___ GIVEN INFORMATION ___
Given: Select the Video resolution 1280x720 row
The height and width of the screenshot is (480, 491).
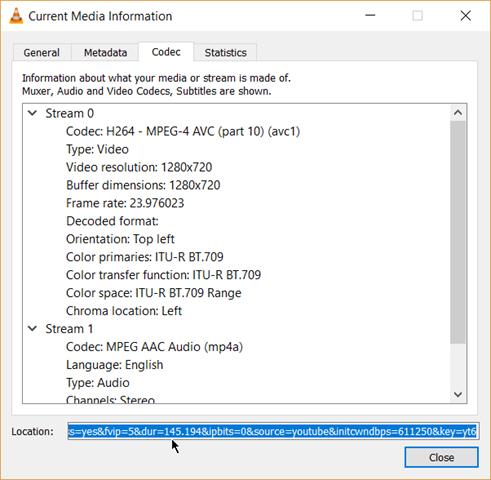Looking at the screenshot, I should [139, 167].
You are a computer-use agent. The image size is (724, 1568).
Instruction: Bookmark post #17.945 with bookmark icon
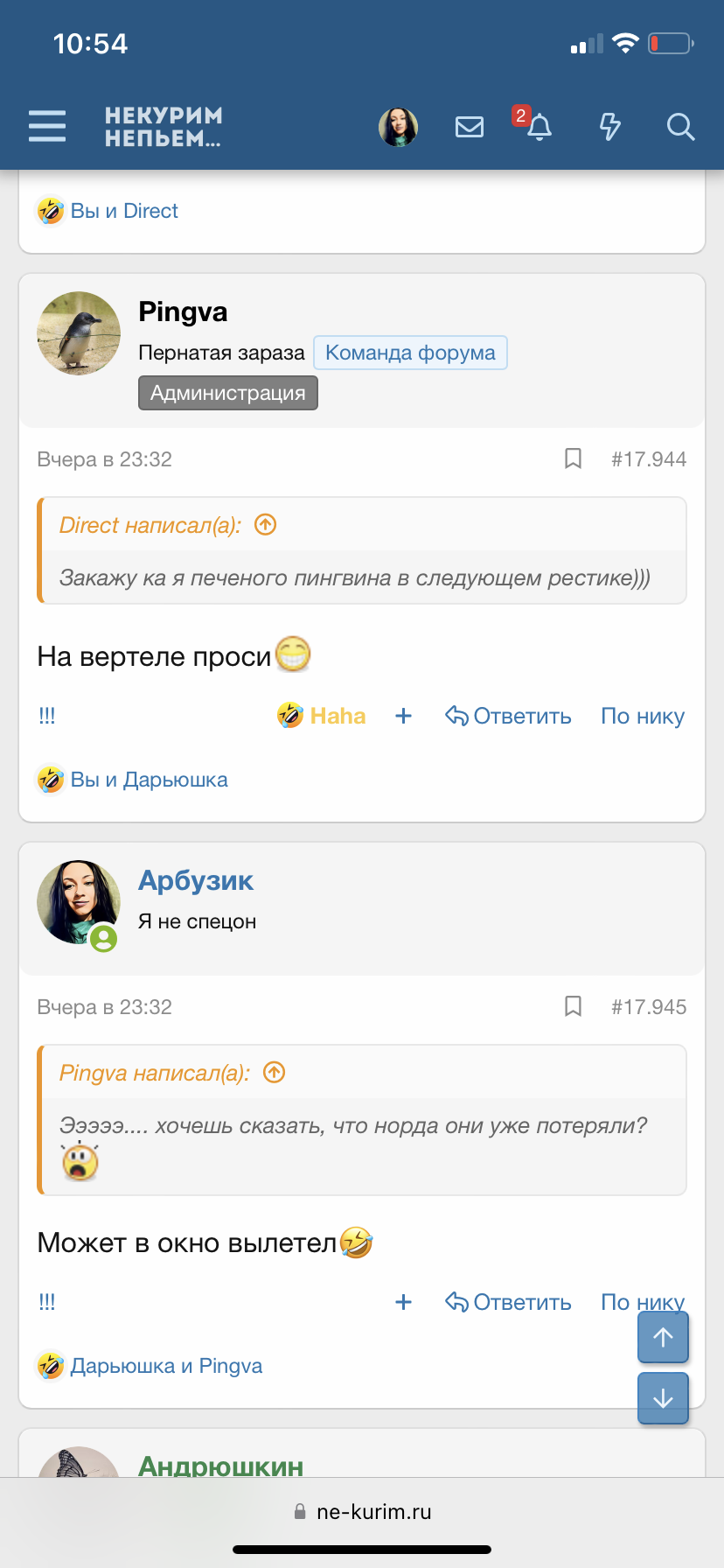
___
**TASK DESCRIPTION**
All of the listing above has to be reproduced exactly, though without its images.

**ANSWER TO THE PROBLEM**
Given: Select the Video resolution 1280x720 row
The height and width of the screenshot is (480, 491).
Looking at the screenshot, I should [139, 167].
You are a computer-use agent. The image size is (724, 1568).
Instruction: Bookmark post #17.945 with bookmark icon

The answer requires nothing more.